A cidade sem ar – Parte 3
Ao sair do hospital Delfina Aziz, onde ficou internada por 25 dias com Covid-19, Patrícia ouviu mais não entendeu aquele convite: “Vamos ver o sol nascer?”.
Tentando recuperar os sentidos, tudo o que ela conseguiu dizer foi: – Preciso sair desse hospital o mais rápido possível. Aqui eu vivi os piores dias de minha vida.
Manaus como uma boa amiga, lhe disse: – Seu pedido é uma ordem. Depois, virando-se para o motorista do táxi disse: – Leve-nos ao hotel “Santa Cruz”. Você sabe onde fica? – Sim senhora, conheço essa cidade como a palma da minha mão.
No táxi ambos conversavam: – Eu não sei nem o que dizer, estou sem palavras para agradecer por tudo o que você fez por mim. – Não precisa, fiz de coração. – Ninguém faz o que você fez por um desconhecido. – Não somos desconhecidas. Somos amigas. – Sim, mas eu não lhe conhecia até você fazer aquele discurso na ONU. – Você estava lá? – Sim. – O que achou? – Impactante.
O taxista liga o rádio.

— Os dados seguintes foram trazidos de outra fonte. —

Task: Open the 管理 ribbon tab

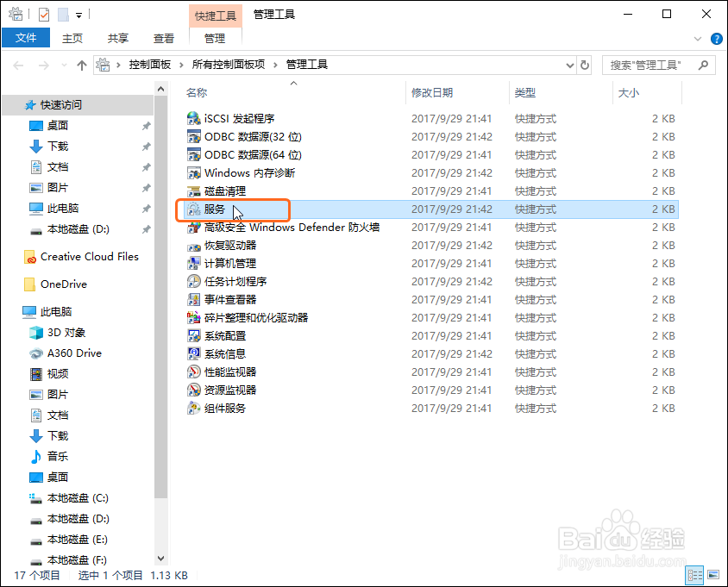Action: [214, 38]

Som ambiente e agradável. As amigas olham-se e voltam a conversar. – Tem coisas que não tem explicação. Eu que nunca tinha saído de minha terra natal e de repente me vejo discursando na Assembleia Geral da ONU. – Isso demostra que sonhar vale a pena. – Verdade. A vida sem sonho não é vida. – Concordo contigo. – Um ser humano sem sonho não passa de uma pedra, ou seja, é um nada. – Verdade amiga.
– Pelo que eu observo, você sabe mais de mim do que eu sei de você. Fale-me de você – indagou Manaus. Patrícia, parecendo estar diante de uma velha amiga, abriu o seu coração. Falou que desde menina começou a plantar amores-perfeitos. A mãe trazia-lhes os envelopes, cheios de sementes, junto com os panos para bordar. Um estratagema para mantê-la quieta, desconfiou anos depois, quando já estava na faculdade cursando jornalismo, foi o que disse.
– Paralelo a minha plantação de amores-perfeitos, eu sempre gostei de escrever. Escrevia cartinha para o pai, todo dia que ele saia para trabalhar. Para mim ele não voltaria nunca mais. Escrevia também para a minha mãe quando ia ao supermercado. Na minha cabecinha, quem saia de casa não voltava mais. Sei lá, pensamentos estranhos aqueles.
E continuou falando. – Eu escrevia para os meus tios que moravam longe da gente, noutra cidade. Escrevia para a minha professora e, principalmente, para os meus amigos imaginários. Claro, todas essas cartinhas eu não mostrava para ninguém. Um dia, uma dessas minhas cartinhas veio a público. E aí, todos ficaram sabendo do meu amor pela minha prima. Na carta, eu dizia que amava muito. Eu me declarava para ela. Eu tinha dez anos na época. Sabe o que os meus pais mim falaram? – O que eles falaram? – Nada. Então eu cresci gostando de garotas.
Um breve silêncio se fez. O taxista aumentou o volume do rádio e nele tocava a canção “Amor perfeito” de Roberto Carlos. Manaus voltou a falar. Agora sussurrando em seu ouvido: – Você é feliz? – Como assim, feliz? – Feliz. Você é feliz? – Sei lá. Alguém é feliz nesta vida? – Muita gente. Por exemplo, eu sou feliz. – Dizem que a felicidade verdadeira só em Jesus. – Eu não estou falando de religião e sim da vida, da sua vida. Você é feliz desse jeito?
Quando Patrícia ia começando a responder, foi interrompida pela fala do taxista: - Pronto, chegamos. E foi ali, bem na frente do hotel “Santa Cruz”, na Avenida Joaquim Nabuco, no Centro de Manaus, que elas desceram. – No quarto continuaremos essa nossa conversa – disse Manaus. Patrícia concordou balançando a cabeça positivamente.